- **RECORD SET**
* Start *

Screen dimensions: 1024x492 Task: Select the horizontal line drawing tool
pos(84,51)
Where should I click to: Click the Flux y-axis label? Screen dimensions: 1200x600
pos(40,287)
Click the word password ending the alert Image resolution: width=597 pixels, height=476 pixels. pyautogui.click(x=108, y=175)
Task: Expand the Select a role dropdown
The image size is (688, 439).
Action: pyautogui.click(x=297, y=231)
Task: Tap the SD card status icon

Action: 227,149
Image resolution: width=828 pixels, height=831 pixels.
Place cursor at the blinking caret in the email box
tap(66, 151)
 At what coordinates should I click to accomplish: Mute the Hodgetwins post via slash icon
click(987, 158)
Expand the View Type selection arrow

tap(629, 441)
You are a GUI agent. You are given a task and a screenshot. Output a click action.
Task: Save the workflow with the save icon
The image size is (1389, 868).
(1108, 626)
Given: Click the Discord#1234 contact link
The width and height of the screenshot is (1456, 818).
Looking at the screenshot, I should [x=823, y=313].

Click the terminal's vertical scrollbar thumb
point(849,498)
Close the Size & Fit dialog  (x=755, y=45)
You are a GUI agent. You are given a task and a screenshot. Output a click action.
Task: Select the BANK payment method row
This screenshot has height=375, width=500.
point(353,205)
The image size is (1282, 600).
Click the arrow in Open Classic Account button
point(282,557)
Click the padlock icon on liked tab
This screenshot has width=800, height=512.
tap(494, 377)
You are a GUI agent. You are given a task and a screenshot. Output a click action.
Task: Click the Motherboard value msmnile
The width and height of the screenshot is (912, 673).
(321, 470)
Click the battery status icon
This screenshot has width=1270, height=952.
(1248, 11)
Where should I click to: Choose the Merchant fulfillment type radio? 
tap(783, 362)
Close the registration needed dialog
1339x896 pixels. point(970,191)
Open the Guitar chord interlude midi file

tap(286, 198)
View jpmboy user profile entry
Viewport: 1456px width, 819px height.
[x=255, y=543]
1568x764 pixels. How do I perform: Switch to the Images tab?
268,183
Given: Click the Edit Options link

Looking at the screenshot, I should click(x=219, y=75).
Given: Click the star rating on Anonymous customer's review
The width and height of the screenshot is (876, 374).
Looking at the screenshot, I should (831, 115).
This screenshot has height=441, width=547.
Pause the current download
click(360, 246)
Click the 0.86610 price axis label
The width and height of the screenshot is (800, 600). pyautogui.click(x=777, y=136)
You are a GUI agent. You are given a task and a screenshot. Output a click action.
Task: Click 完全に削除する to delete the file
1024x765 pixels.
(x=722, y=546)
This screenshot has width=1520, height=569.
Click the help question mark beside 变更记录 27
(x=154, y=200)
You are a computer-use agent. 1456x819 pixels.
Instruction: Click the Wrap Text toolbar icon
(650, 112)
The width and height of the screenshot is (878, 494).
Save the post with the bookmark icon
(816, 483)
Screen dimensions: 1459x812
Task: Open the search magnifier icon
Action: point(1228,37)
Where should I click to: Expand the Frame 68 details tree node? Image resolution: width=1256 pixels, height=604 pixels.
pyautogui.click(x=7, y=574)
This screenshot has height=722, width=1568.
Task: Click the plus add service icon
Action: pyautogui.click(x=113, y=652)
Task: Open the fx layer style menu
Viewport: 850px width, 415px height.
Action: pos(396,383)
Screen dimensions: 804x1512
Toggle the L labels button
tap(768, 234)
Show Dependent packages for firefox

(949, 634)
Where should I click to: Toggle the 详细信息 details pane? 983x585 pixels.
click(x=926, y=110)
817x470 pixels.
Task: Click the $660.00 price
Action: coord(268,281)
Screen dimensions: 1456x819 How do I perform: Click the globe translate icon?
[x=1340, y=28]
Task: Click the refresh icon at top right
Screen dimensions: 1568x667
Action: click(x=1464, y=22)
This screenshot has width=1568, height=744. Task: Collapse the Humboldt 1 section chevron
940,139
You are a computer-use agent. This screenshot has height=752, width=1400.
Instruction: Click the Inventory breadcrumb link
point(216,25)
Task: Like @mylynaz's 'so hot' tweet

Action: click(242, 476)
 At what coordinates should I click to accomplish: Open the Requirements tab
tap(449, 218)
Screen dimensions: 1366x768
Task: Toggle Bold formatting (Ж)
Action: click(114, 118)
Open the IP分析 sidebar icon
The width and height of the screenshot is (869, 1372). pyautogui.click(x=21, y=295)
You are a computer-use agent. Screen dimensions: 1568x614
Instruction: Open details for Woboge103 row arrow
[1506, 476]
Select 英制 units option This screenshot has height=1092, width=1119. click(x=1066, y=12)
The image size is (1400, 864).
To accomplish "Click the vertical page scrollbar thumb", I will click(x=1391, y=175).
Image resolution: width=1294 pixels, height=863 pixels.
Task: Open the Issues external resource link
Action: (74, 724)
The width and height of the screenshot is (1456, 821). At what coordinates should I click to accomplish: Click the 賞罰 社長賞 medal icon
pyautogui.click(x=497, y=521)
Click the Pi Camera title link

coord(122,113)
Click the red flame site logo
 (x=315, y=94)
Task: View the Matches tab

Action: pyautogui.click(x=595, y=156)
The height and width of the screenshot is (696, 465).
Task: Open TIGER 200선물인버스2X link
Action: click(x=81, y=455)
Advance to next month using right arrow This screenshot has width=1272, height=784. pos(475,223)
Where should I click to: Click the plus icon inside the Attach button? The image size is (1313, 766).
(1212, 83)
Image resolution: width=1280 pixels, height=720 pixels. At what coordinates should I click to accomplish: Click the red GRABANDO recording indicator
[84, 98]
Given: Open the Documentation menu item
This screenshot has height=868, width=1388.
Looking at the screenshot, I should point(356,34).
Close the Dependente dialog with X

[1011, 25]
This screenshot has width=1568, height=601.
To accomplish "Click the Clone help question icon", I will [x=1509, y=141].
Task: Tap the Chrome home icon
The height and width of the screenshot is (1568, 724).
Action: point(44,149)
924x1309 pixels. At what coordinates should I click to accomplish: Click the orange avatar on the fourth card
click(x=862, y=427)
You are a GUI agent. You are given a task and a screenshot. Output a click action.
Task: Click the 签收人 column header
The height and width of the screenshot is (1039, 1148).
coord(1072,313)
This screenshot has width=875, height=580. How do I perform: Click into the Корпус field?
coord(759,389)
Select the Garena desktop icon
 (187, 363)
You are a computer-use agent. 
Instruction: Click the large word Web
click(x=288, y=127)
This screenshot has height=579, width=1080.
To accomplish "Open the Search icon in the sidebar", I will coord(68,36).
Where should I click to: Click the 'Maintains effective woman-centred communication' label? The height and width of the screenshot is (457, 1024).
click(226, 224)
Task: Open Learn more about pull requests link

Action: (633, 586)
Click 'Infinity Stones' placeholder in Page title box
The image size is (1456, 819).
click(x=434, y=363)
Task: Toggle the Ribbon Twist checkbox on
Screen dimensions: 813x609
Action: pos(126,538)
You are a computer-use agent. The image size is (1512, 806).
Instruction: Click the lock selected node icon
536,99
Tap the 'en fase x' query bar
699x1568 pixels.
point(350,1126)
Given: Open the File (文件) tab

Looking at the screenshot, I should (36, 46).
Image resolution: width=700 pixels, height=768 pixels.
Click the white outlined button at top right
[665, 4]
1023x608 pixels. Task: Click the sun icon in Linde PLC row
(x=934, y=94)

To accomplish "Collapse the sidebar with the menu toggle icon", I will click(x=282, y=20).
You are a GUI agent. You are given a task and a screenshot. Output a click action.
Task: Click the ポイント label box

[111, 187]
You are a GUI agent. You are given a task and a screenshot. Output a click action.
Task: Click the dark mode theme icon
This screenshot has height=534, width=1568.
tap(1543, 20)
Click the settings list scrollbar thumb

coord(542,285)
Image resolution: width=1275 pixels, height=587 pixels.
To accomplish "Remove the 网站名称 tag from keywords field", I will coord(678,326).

* End *

Copy all of the rows above line for line, with no changes.

Screen dimensions: 1024x492 Task: Select the horizontal line drawing tool
pos(84,51)
Where should I click to: Click the Flux y-axis label? Screen dimensions: 1200x600
pos(40,287)
Click the word password ending the alert Image resolution: width=597 pixels, height=476 pixels. pyautogui.click(x=108, y=175)
Task: Expand the Select a role dropdown
The image size is (688, 439).
Action: pyautogui.click(x=297, y=231)
Task: Tap the SD card status icon

Action: 227,149
Image resolution: width=828 pixels, height=831 pixels.
Place cursor at the blinking caret in the email box
tap(66, 151)
 At what coordinates should I click to accomplish: Mute the Hodgetwins post via slash icon
click(987, 158)
Expand the View Type selection arrow

tap(629, 441)
You are a GUI agent. You are given a task and a screenshot. Output a click action.
Task: Save the workflow with the save icon
The image size is (1389, 868).
(1108, 626)
Given: Click the Discord#1234 contact link
The width and height of the screenshot is (1456, 818).
Looking at the screenshot, I should [x=823, y=313].

Click the terminal's vertical scrollbar thumb
point(849,498)
Close the Size & Fit dialog  (x=755, y=45)
You are a GUI agent. You are given a task and a screenshot. Output a click action.
Task: Select the BANK payment method row
This screenshot has height=375, width=500.
point(353,205)
The image size is (1282, 600).
Click the arrow in Open Classic Account button
point(282,557)
Click the padlock icon on liked tab
This screenshot has width=800, height=512.
tap(494, 377)
You are a GUI agent. You are given a task and a screenshot. Output a click action.
Task: Click the Motherboard value msmnile
The width and height of the screenshot is (912, 673).
(321, 470)
Click the battery status icon
This screenshot has width=1270, height=952.
(1248, 11)
Where should I click to: Choose the Merchant fulfillment type radio? 
tap(783, 362)
Close the registration needed dialog
1339x896 pixels. point(970,191)
Open the Guitar chord interlude midi file

tap(286, 198)
View jpmboy user profile entry
Viewport: 1456px width, 819px height.
[x=255, y=543]
1568x764 pixels. How do I perform: Switch to the Images tab?
268,183
Given: Click the Edit Options link

Looking at the screenshot, I should click(x=219, y=75).
Given: Click the star rating on Anonymous customer's review
The width and height of the screenshot is (876, 374).
Looking at the screenshot, I should (831, 115).
This screenshot has height=441, width=547.
Pause the current download
click(360, 246)
Click the 0.86610 price axis label
The width and height of the screenshot is (800, 600). pyautogui.click(x=777, y=136)
You are a GUI agent. You are given a task and a screenshot. Output a click action.
Task: Click 完全に削除する to delete the file
1024x765 pixels.
(x=722, y=546)
This screenshot has width=1520, height=569.
Click the help question mark beside 变更记录 27
(x=154, y=200)
You are a computer-use agent. 1456x819 pixels.
Instruction: Click the Wrap Text toolbar icon
(650, 112)
The width and height of the screenshot is (878, 494).
Save the post with the bookmark icon
(816, 483)
Screen dimensions: 1459x812
Task: Open the search magnifier icon
Action: point(1228,37)
Where should I click to: Expand the Frame 68 details tree node? Image resolution: width=1256 pixels, height=604 pixels.
pyautogui.click(x=7, y=574)
This screenshot has height=722, width=1568.
Task: Click the plus add service icon
Action: pyautogui.click(x=113, y=652)
Task: Open the fx layer style menu
Viewport: 850px width, 415px height.
Action: pos(396,383)
Screen dimensions: 804x1512
Toggle the L labels button
tap(768, 234)
Show Dependent packages for firefox

(949, 634)
Where should I click to: Toggle the 详细信息 details pane? 983x585 pixels.
click(x=926, y=110)
817x470 pixels.
Task: Click the $660.00 price
Action: coord(268,281)
Screen dimensions: 1456x819 How do I perform: Click the globe translate icon?
[x=1340, y=28]
Task: Click the refresh icon at top right
Screen dimensions: 1568x667
Action: click(x=1464, y=22)
This screenshot has width=1568, height=744. Task: Collapse the Humboldt 1 section chevron
940,139
You are a computer-use agent. This screenshot has height=752, width=1400.
Instruction: Click the Inventory breadcrumb link
point(216,25)
Task: Like @mylynaz's 'so hot' tweet

Action: click(242, 476)
 At what coordinates should I click to accomplish: Open the Requirements tab
tap(449, 218)
Screen dimensions: 1366x768
Task: Toggle Bold formatting (Ж)
Action: click(114, 118)
Open the IP分析 sidebar icon
The width and height of the screenshot is (869, 1372). pyautogui.click(x=21, y=295)
You are a computer-use agent. Screen dimensions: 1568x614
Instruction: Open details for Woboge103 row arrow
[1506, 476]
Select 英制 units option This screenshot has height=1092, width=1119. click(x=1066, y=12)
The image size is (1400, 864).
To accomplish "Click the vertical page scrollbar thumb", I will click(x=1391, y=175).
Image resolution: width=1294 pixels, height=863 pixels.
Task: Open the Issues external resource link
Action: (74, 724)
The width and height of the screenshot is (1456, 821). At what coordinates should I click to accomplish: Click the 賞罰 社長賞 medal icon
pyautogui.click(x=497, y=521)
Click the Pi Camera title link

coord(122,113)
Click the red flame site logo
 (x=315, y=94)
Task: View the Matches tab

Action: pyautogui.click(x=595, y=156)
The height and width of the screenshot is (696, 465).
Task: Open TIGER 200선물인버스2X link
Action: click(x=81, y=455)
Advance to next month using right arrow This screenshot has width=1272, height=784. pos(475,223)
Where should I click to: Click the plus icon inside the Attach button? The image size is (1313, 766).
(1212, 83)
Image resolution: width=1280 pixels, height=720 pixels. At what coordinates should I click to accomplish: Click the red GRABANDO recording indicator
[84, 98]
Given: Open the Documentation menu item
This screenshot has height=868, width=1388.
Looking at the screenshot, I should point(356,34).
Close the Dependente dialog with X

[1011, 25]
This screenshot has width=1568, height=601.
To accomplish "Click the Clone help question icon", I will [x=1509, y=141].
Task: Tap the Chrome home icon
The height and width of the screenshot is (1568, 724).
Action: point(44,149)
924x1309 pixels. At what coordinates should I click to accomplish: Click the orange avatar on the fourth card
click(x=862, y=427)
You are a GUI agent. You are given a task and a screenshot. Output a click action.
Task: Click the 签收人 column header
The height and width of the screenshot is (1039, 1148).
coord(1072,313)
This screenshot has width=875, height=580. How do I perform: Click into the Корпус field?
coord(759,389)
Select the Garena desktop icon
 (187, 363)
You are a computer-use agent. 
Instruction: Click the large word Web
click(x=288, y=127)
This screenshot has height=579, width=1080.
To accomplish "Open the Search icon in the sidebar", I will coord(68,36).
Where should I click to: Click the 'Maintains effective woman-centred communication' label? The height and width of the screenshot is (457, 1024).
click(226, 224)
Task: Open Learn more about pull requests link

Action: (633, 586)
Click 'Infinity Stones' placeholder in Page title box
The image size is (1456, 819).
click(x=434, y=363)
Task: Toggle the Ribbon Twist checkbox on
Screen dimensions: 813x609
Action: pos(126,538)
You are a computer-use agent. The image size is (1512, 806).
Instruction: Click the lock selected node icon
536,99
Tap the 'en fase x' query bar
699x1568 pixels.
point(350,1126)
Given: Open the File (文件) tab

Looking at the screenshot, I should (36, 46).
Image resolution: width=700 pixels, height=768 pixels.
Click the white outlined button at top right
[665, 4]
1023x608 pixels. Task: Click the sun icon in Linde PLC row
(x=934, y=94)

To accomplish "Collapse the sidebar with the menu toggle icon", I will click(x=282, y=20).
You are a GUI agent. You are given a task and a screenshot. Output a click action.
Task: Click the ポイント label box

[111, 187]
You are a GUI agent. You are given a task and a screenshot. Output a click action.
Task: Click the dark mode theme icon
This screenshot has height=534, width=1568.
tap(1543, 20)
Click the settings list scrollbar thumb

coord(542,285)
Image resolution: width=1275 pixels, height=587 pixels.
To accomplish "Remove the 网站名称 tag from keywords field", I will coord(678,326).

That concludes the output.